The records
= = = = = = =
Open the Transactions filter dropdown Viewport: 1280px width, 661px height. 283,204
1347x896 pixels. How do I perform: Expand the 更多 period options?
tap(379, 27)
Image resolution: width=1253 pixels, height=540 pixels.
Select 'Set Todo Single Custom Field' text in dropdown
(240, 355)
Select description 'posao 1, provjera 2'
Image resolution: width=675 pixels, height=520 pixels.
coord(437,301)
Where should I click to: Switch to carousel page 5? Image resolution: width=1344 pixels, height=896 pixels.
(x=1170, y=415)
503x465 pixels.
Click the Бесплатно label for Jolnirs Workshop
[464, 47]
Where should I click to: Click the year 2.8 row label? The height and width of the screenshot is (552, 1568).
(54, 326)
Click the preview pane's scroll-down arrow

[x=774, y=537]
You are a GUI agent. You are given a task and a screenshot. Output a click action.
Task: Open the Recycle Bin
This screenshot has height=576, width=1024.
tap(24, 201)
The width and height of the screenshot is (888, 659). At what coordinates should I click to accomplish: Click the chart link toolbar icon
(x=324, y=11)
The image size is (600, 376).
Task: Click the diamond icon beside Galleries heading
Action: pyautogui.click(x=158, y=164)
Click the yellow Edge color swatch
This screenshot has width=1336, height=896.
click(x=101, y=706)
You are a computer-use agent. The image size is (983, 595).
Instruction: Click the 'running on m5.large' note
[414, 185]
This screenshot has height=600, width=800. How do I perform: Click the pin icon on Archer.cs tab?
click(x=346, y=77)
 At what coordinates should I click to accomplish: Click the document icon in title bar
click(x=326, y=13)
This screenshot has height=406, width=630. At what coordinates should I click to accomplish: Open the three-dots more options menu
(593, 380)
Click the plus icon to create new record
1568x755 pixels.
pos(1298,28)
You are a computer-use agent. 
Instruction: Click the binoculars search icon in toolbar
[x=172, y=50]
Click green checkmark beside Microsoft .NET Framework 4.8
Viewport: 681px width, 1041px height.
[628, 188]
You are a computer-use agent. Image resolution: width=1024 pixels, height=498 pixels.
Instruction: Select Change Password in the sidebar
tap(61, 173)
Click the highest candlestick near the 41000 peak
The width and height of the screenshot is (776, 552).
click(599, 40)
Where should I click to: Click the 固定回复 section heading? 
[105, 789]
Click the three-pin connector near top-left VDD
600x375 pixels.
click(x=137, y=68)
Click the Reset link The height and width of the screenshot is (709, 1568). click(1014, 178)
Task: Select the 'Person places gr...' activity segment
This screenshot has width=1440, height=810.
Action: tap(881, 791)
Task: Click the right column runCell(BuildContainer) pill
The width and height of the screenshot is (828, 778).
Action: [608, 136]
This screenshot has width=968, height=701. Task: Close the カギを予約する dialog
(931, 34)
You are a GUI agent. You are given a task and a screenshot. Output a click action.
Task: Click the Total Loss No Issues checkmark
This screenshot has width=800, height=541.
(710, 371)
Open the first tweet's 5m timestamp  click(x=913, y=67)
= = = = = = =
Your objective
Each line in the entries above, starting at the line with "Image resolution: width=675" and ending at the line with "You are a computer-use agent. Image", is to be printed exactly, and only those lines.

Expected output
Image resolution: width=675 pixels, height=520 pixels.
coord(437,301)
Where should I click to: Switch to carousel page 5? Image resolution: width=1344 pixels, height=896 pixels.
(x=1170, y=415)
503x465 pixels.
Click the Бесплатно label for Jolnirs Workshop
[464, 47]
Where should I click to: Click the year 2.8 row label? The height and width of the screenshot is (552, 1568).
(54, 326)
Click the preview pane's scroll-down arrow

[x=774, y=537]
You are a GUI agent. You are given a task and a screenshot. Output a click action.
Task: Open the Recycle Bin
This screenshot has height=576, width=1024.
tap(24, 201)
The width and height of the screenshot is (888, 659). At what coordinates should I click to accomplish: Click the chart link toolbar icon
(x=324, y=11)
The image size is (600, 376).
Task: Click the diamond icon beside Galleries heading
Action: pyautogui.click(x=158, y=164)
Click the yellow Edge color swatch
This screenshot has width=1336, height=896.
click(x=101, y=706)
You are a computer-use agent. The image size is (983, 595).
Instruction: Click the 'running on m5.large' note
[414, 185]
This screenshot has height=600, width=800. How do I perform: Click the pin icon on Archer.cs tab?
click(x=346, y=77)
 At what coordinates should I click to accomplish: Click the document icon in title bar
click(x=326, y=13)
This screenshot has height=406, width=630. At what coordinates should I click to accomplish: Open the three-dots more options menu
(593, 380)
Click the plus icon to create new record
1568x755 pixels.
pos(1298,28)
You are a computer-use agent. 
Instruction: Click the binoculars search icon in toolbar
[x=172, y=50]
Click green checkmark beside Microsoft .NET Framework 4.8
Viewport: 681px width, 1041px height.
[628, 188]
You are a computer-use agent. Image resolution: width=1024 pixels, height=498 pixels.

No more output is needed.